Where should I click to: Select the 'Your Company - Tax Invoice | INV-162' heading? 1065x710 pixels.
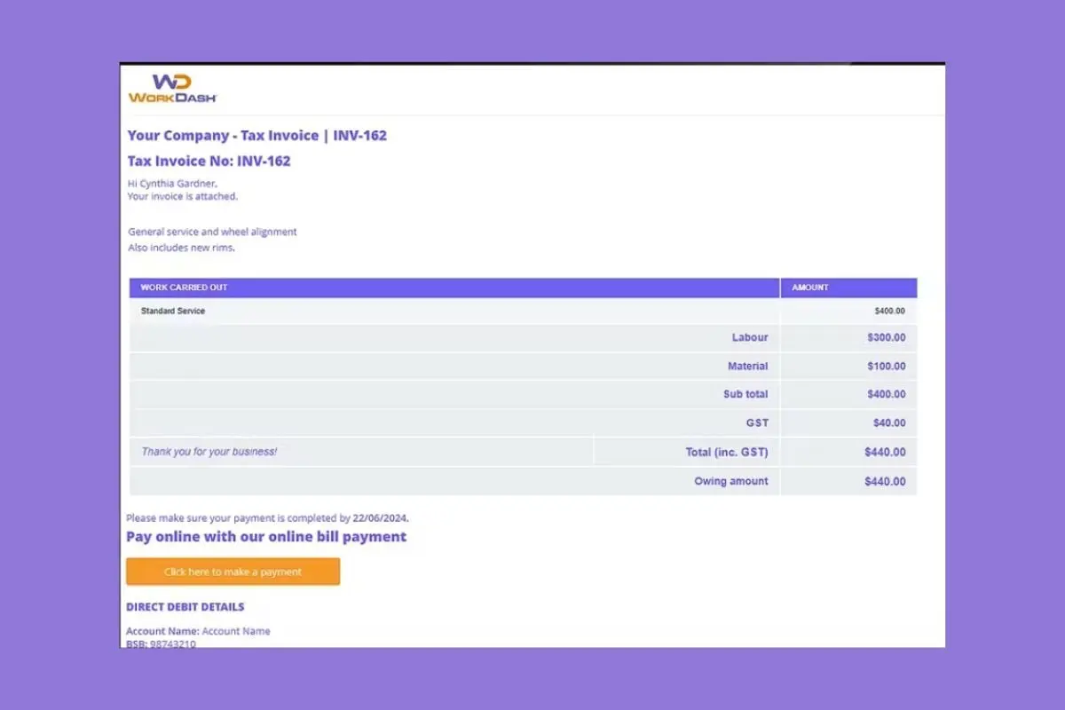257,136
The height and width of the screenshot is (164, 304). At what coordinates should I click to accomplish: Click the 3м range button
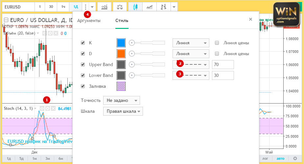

• • • • • • •

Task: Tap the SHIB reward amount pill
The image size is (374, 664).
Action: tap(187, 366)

• • • • • • •

§ Exercise description
Copy the items between the line holding "Where should I" and the line holding "The height and", inclusive, changing "heading" to "title" and keeping everything else the same. Omit the pictures.

§ Answer to the exercise
Where should I click to: Select the 'Your Company - Tax Invoice | INV-162' title? 1065x710 pixels.
257,136
The height and width of the screenshot is (164, 304). At what coordinates should I click to accomplish: Click the 3м range button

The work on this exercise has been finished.